Il riconoscimento del settimanale per la sezione "Cultura"

C’è anche la Diocesi di Cremona tra i “Cremonesi dell’anno” premiati dal settimanale Mondo Padano. L’annuncio è stato dato dallo stesso periodico nell’ultima edizione del 2021, in edicola oggi. Alla Diocesi va il riconoscimento nella sezione “Cultura” grazie all’apertura del nuovo Museo Diocesano, inaugurato alla vigilia della festa patronale di Sant’Omobono.

«Anche se fa un po’ strano ben venga – ho commentato il Vescovo Napolioni intervistato da Mondo Padano – . Infatti, la Diocesi prima di essere un ente e chi ne è pro tempore responsabile, è un popolo, è l’insieme delle comunità cristiane che vivono le diverse dimensioni della fede, tra cui certo anche i suoi risvolti culturali. E se tutti si sentono “premiati” per il quotidiano impegno di cura del patrimonio ricevuto e di creatività culturale, spero ne siano tutti felici». Nelle parole del vescovo il ringraziamento per tutti quanti hanno reso possibile la realizzazione di un’idea che in Diocesi ha radici profonde (mons.
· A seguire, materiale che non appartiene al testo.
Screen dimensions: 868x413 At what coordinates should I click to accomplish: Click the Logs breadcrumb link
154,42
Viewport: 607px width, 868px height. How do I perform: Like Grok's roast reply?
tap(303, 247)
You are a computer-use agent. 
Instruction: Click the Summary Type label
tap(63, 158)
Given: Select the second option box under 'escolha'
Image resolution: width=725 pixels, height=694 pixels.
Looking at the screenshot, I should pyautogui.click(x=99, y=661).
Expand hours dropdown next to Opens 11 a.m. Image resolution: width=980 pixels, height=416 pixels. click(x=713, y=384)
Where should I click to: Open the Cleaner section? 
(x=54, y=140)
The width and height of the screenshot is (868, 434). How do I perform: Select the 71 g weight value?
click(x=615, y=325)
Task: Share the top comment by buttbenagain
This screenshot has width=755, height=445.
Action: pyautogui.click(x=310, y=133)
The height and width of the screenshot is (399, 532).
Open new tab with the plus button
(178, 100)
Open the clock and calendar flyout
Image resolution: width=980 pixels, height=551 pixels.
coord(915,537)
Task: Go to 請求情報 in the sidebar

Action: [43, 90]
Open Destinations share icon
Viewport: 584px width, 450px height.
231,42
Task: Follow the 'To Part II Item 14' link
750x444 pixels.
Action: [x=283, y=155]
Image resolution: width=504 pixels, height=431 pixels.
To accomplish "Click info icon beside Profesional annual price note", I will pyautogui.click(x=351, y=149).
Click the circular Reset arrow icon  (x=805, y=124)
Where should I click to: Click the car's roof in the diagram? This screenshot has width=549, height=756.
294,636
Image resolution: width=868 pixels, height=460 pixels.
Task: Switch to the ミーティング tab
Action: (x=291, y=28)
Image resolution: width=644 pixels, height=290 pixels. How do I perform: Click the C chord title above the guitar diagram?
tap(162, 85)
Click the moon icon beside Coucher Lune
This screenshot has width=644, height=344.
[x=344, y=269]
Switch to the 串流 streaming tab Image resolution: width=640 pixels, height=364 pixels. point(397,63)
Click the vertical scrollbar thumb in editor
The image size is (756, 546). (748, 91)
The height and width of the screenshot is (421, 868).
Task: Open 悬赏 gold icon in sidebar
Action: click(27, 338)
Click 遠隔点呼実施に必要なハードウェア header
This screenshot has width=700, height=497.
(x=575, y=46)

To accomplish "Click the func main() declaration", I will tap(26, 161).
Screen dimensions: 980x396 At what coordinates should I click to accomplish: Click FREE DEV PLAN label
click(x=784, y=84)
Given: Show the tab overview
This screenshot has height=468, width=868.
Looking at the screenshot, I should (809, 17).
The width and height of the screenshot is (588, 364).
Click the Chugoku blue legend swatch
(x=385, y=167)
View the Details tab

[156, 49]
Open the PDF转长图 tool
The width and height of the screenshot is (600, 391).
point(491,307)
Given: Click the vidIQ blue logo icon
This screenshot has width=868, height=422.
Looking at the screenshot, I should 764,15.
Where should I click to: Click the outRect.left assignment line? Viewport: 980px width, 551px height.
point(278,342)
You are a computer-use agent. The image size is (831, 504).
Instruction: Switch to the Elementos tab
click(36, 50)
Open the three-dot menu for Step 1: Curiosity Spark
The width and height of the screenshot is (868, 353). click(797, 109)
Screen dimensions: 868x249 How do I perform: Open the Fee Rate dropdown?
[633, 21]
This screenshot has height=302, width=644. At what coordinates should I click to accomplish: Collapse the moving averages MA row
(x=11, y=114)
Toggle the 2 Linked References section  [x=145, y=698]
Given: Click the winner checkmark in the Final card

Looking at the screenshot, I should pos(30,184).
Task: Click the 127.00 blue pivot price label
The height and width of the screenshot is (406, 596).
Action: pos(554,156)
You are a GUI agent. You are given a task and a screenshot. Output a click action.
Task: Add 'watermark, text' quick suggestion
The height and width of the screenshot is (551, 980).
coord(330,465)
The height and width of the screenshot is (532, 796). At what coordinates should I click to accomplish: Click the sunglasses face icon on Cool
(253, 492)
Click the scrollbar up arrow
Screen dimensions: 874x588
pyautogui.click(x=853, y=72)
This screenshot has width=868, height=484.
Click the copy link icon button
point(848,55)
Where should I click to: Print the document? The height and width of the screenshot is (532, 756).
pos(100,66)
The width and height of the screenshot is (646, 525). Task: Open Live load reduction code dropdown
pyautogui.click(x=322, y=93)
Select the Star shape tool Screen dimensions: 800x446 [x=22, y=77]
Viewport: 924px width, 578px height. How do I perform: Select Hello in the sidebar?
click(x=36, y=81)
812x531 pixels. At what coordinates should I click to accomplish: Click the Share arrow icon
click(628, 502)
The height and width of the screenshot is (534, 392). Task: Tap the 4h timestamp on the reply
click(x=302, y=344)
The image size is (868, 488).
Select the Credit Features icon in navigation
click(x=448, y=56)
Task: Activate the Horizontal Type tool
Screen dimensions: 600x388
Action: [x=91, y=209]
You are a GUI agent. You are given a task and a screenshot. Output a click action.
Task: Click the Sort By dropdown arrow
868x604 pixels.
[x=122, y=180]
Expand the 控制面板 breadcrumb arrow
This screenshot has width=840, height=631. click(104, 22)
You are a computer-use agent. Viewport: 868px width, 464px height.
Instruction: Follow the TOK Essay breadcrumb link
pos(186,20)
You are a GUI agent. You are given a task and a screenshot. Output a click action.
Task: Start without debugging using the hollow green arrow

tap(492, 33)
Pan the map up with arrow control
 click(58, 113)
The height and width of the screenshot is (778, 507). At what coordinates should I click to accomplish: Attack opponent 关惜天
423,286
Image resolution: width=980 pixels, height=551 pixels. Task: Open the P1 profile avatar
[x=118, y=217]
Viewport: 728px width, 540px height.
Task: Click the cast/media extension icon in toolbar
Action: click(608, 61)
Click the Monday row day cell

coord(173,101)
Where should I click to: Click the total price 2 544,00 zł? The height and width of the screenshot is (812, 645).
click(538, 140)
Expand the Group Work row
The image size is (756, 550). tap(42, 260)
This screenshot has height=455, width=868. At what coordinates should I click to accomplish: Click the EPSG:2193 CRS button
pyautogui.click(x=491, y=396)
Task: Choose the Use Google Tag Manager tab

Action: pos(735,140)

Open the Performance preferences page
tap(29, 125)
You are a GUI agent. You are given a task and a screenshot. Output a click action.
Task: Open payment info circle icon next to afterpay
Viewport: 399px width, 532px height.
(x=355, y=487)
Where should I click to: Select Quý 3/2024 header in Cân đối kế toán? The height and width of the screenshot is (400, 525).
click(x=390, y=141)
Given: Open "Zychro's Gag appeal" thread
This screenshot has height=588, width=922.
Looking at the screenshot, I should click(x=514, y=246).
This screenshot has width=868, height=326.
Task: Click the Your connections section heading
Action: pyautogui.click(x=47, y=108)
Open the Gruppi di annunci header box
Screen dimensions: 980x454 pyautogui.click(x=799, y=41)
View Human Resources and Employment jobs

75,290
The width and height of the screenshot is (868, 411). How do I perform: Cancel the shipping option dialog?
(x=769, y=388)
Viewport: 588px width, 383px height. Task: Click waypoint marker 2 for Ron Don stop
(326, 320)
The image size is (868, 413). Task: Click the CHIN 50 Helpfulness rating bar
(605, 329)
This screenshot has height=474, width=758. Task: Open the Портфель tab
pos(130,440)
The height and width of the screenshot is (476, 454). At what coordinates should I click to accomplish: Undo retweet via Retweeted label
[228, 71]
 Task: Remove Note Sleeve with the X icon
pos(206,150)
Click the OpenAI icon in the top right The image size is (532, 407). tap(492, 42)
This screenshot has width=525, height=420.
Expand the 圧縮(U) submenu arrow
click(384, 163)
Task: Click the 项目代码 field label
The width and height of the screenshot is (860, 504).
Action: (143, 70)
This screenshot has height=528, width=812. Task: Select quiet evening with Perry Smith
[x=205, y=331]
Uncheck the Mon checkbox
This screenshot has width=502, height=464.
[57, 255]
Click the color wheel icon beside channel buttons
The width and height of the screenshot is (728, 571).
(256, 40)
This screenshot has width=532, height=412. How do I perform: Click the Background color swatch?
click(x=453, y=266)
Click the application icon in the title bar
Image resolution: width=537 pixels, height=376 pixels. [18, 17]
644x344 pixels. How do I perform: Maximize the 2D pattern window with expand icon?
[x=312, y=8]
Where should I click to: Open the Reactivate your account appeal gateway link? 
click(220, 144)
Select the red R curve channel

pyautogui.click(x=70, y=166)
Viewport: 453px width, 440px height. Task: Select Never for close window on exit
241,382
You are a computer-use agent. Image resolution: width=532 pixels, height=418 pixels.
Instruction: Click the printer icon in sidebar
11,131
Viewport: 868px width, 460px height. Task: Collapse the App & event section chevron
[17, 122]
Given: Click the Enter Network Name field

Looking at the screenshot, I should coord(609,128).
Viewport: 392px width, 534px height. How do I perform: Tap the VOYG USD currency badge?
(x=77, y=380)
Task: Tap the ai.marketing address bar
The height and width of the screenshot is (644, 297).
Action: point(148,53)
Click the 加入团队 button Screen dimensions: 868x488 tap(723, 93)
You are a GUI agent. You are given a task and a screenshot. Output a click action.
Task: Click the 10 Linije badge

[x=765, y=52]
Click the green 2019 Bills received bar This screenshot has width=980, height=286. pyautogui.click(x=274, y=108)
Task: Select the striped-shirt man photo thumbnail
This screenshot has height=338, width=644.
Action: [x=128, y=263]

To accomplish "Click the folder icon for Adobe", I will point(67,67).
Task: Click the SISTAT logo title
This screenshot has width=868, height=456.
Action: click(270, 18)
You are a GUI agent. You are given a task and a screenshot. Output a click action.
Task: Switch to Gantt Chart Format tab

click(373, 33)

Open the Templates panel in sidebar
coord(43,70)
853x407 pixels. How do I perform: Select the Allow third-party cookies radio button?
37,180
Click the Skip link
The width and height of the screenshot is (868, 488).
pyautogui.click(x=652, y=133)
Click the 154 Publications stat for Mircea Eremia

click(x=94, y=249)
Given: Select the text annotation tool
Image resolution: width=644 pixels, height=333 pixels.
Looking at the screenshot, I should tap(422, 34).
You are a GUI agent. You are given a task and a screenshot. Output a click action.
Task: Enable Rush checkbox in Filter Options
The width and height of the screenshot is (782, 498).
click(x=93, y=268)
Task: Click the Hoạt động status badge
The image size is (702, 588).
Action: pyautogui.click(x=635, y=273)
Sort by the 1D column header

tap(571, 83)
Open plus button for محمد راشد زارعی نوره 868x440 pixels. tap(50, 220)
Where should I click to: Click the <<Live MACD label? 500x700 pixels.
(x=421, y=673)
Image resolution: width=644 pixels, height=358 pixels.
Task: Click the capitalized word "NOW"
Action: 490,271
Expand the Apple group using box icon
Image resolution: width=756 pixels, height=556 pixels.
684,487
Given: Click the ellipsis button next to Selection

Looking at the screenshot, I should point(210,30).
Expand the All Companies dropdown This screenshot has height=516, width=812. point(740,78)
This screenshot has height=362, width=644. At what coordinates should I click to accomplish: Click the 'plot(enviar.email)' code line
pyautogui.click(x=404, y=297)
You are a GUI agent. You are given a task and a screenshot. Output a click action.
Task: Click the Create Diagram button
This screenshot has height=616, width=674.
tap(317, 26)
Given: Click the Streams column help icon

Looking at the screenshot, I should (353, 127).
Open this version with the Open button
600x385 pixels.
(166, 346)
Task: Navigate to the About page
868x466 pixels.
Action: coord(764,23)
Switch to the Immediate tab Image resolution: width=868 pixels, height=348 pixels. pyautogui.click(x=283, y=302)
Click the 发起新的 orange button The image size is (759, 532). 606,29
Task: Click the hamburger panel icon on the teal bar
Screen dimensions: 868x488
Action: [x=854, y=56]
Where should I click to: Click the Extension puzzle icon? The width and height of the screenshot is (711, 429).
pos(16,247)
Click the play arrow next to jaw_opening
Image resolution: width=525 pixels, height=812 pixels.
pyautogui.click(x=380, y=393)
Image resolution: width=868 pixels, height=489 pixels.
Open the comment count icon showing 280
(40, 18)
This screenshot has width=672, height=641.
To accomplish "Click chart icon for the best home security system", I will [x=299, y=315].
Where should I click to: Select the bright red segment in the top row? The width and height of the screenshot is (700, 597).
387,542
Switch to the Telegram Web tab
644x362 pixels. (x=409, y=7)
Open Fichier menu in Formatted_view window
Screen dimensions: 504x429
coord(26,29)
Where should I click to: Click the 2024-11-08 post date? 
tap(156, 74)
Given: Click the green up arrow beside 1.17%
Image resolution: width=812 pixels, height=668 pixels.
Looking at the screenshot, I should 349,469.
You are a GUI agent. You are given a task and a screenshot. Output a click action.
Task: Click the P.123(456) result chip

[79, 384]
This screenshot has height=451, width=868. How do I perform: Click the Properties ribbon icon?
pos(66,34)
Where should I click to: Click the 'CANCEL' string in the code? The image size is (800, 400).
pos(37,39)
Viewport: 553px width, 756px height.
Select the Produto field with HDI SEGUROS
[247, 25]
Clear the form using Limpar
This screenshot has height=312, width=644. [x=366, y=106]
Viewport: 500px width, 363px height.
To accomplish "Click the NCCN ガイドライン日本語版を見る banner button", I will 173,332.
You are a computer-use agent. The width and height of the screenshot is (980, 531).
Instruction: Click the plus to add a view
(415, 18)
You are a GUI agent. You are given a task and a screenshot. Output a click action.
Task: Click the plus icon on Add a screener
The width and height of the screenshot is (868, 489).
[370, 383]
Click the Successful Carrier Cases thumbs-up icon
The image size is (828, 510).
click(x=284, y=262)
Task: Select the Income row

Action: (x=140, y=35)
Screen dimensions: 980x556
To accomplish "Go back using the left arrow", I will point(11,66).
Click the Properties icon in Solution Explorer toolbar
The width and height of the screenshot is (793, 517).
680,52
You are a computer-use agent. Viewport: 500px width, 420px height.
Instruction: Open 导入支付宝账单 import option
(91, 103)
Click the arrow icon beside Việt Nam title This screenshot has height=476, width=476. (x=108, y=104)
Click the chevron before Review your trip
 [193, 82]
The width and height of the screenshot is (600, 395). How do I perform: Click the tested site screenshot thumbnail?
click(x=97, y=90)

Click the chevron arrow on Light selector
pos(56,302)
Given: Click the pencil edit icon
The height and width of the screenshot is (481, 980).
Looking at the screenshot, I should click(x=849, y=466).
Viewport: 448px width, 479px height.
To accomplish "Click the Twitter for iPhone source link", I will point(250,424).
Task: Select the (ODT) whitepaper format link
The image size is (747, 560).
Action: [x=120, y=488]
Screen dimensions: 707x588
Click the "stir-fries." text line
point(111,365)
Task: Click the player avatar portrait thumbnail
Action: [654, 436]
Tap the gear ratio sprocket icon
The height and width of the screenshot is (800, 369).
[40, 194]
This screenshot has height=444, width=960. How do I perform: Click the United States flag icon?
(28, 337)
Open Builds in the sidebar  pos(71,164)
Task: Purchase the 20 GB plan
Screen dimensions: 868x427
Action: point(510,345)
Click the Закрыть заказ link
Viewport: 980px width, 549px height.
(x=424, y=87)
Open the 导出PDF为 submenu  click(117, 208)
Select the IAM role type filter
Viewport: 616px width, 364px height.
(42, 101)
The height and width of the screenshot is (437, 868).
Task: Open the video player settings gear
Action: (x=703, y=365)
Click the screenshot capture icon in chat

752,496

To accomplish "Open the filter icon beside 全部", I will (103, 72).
Napolioni ricorda infatti come i primi passi del progetto fossero un’intuizione proposta dal suo predecessore e oggi vescovo emerito Lafranconi) e una riflessione sulla funzione che questa struttura assume nella vita della comunità cristiana: «Il Museo presenta il territorio (anche con lo splendido video conclusivo), ne collega tanti aspetti e momenti, con un percorso educativo che può avere diverse angolature. Svolge certamente un ruolo di custodia e promozione del patrimonio culturale religioso, indicando alle comunità criteri e metodiche per valorizzare anche localmente tanta bellezza che ci è stata consegnata».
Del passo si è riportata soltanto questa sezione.